[Problem]: Every line below from the one containing "Given: Go to next page arrow" through the one containing "Task: Select line chart icon in top toolbar" must be transcribed exactly. Omit all lines outside that stretch.

Pixel coordinate grounding data:
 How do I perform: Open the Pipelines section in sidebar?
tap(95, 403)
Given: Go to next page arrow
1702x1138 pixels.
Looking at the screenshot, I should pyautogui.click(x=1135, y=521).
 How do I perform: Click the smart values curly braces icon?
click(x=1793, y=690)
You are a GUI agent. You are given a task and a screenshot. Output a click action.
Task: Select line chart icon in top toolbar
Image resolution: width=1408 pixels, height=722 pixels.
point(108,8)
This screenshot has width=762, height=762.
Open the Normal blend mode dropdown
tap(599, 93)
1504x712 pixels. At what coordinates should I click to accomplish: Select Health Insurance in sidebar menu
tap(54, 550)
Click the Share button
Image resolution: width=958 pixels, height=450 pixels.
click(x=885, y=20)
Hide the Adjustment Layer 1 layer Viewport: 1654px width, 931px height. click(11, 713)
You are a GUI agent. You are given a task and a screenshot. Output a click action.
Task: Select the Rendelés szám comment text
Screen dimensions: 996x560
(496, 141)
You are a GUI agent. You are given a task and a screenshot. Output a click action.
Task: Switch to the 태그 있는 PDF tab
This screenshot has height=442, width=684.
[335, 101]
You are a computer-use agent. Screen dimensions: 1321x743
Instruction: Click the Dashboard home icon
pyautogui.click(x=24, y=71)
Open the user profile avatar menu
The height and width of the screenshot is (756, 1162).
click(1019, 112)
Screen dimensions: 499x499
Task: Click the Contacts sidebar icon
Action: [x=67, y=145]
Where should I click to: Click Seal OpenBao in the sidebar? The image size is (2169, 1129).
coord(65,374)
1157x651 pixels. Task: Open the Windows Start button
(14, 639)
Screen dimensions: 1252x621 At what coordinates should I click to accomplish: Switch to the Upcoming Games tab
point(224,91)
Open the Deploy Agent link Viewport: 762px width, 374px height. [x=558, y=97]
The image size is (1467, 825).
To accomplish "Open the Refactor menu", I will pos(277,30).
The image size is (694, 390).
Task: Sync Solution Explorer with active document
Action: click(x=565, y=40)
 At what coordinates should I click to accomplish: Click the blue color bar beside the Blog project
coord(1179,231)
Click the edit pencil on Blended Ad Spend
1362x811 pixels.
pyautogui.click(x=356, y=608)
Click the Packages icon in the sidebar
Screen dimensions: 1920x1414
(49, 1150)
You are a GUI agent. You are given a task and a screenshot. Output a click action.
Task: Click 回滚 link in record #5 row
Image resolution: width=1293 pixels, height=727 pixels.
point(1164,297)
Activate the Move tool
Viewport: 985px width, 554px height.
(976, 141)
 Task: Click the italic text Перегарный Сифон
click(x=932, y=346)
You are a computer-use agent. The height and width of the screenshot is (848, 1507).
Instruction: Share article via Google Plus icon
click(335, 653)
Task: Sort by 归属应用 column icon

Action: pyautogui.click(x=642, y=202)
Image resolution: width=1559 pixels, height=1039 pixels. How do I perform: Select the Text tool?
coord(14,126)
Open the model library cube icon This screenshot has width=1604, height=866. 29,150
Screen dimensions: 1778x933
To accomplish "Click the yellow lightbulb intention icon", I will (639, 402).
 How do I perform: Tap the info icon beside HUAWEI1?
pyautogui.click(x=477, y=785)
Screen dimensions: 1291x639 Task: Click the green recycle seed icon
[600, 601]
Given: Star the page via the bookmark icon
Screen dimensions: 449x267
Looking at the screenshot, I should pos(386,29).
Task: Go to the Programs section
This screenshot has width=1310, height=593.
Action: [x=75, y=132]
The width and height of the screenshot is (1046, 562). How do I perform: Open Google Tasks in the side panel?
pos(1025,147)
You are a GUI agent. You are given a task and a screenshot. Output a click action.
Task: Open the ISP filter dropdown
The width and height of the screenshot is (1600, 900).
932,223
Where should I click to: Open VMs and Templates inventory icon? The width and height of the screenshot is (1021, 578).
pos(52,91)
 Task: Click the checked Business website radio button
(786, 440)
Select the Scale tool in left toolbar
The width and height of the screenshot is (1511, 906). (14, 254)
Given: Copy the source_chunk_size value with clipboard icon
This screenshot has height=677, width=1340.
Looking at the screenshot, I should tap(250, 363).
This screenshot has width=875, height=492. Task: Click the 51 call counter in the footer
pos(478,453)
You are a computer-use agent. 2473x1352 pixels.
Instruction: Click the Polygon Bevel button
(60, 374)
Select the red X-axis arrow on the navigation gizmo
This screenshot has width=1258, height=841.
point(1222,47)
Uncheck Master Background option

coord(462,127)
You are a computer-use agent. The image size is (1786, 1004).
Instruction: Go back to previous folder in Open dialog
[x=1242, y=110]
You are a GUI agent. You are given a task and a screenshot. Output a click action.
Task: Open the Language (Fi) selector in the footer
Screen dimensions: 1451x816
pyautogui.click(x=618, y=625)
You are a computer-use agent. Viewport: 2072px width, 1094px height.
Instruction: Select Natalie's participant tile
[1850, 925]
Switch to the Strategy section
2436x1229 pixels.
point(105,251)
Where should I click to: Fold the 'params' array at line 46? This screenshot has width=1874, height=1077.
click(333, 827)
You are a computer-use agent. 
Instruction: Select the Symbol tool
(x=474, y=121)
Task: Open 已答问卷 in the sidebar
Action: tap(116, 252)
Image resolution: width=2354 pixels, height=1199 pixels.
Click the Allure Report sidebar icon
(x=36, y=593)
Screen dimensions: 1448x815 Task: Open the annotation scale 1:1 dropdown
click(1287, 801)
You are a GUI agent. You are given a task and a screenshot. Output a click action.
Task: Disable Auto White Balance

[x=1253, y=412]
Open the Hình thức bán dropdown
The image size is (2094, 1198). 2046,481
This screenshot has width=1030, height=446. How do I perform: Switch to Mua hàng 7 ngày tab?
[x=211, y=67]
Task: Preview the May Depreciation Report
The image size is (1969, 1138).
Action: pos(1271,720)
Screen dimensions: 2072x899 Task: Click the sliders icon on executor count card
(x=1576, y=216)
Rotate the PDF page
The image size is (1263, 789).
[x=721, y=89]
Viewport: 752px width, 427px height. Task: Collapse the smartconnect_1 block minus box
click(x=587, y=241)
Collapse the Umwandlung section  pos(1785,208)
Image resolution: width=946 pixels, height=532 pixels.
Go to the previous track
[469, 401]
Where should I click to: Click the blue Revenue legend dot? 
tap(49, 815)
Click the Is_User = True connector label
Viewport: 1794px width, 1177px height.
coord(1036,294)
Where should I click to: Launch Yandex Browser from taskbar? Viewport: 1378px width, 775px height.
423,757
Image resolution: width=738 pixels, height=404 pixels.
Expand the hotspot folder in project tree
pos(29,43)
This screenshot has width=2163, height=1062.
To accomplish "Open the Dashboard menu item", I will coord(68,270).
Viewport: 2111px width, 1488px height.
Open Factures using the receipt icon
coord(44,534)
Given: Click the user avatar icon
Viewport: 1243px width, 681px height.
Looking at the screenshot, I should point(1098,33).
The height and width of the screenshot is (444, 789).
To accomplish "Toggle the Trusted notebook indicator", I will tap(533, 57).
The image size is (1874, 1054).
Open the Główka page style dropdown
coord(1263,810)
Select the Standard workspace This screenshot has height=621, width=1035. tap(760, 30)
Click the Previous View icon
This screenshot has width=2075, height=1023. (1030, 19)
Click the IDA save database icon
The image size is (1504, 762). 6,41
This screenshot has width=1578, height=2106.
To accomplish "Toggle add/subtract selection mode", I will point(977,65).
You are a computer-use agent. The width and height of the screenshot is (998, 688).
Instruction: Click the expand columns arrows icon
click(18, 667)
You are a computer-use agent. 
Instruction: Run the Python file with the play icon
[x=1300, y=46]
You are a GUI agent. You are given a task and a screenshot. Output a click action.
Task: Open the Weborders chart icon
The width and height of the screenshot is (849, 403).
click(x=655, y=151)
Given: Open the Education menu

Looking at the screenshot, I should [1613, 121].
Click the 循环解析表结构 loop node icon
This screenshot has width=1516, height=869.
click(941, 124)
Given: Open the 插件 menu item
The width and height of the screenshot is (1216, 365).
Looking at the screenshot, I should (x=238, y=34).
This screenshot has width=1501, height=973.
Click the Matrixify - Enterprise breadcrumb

[Written response]:
Given: Go to next page arrow
1702x1138 pixels.
Looking at the screenshot, I should pyautogui.click(x=1135, y=521).
 How do I perform: Click the smart values curly braces icon?
click(x=1793, y=690)
You are a GUI agent. You are given a task and a screenshot. Output a click action.
Task: Select line chart icon in top toolbar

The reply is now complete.